G6: Code at Wrong level of abstraction

It is important to create abstractions that separate higher level general concepts from lower level detailed concepts. Sometimes we do this by creating abstract classes to hold the higher level concepts and derivatives to hold the lower level concepts. When we do this, we need to make sure that the separation is complete. We want all the lower level concepts to be in the derivatives and all the higher level concepts to be in the base class.

For example, constants, variables, or utility functions that pertain only to the detailed implementation should not be present in the base class. The base class should know nothing about them.
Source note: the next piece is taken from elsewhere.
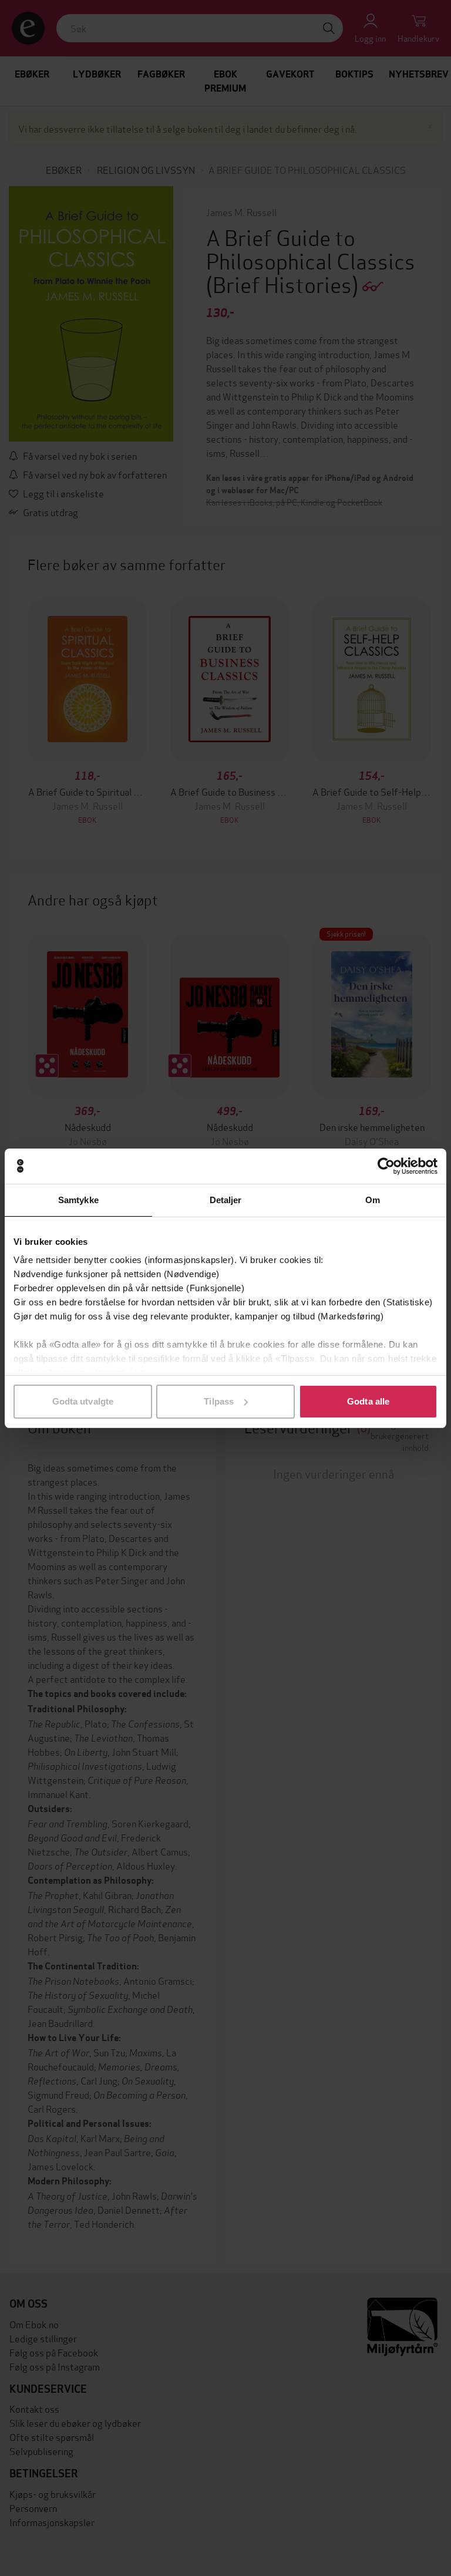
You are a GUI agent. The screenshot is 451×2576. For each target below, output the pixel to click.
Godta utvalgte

This rule also pertains to source files, components, and modules. Good software design requires that we separate concepts at different levels and place them in different containers. Sometimes these containers are base classes or derivatives and sometimes they are source files, modules, or components. Whatever the case may be, the separation needs to be complete. We don’t want lower and higher level concepts mixed together.

Consider the following code:

   public interface Stack {
     Object pop() throws EmptyException;
     void push(Object o) throws FullException;
     double percentFull();

     class EmptyException extends Exception {}
     class FullException extends Exception {}

The percentFull function is at the wrong level of abstraction. Although there are many implementations of Stack where the concept of fullness is reasonable, there are other implementations that simply could not know how full they are. So the function would be better placed in a derivative interface such as BoundedStack.

Perhaps you are thinking that the implementation could just return zero if the stack were boundless. The problem with that is that no stack is truly boundless. You cannot really prevent an OutOfMemoryException by checking for

stack.percentFull() < 50.0

Implementing the function to return 0 would be telling a lie.

The point is that you cannot lie or fake your way out of a misplaced abstraction. Isolating abstractions is one of the hardest things that software developers do, and there is no quick fix when you get it wrong.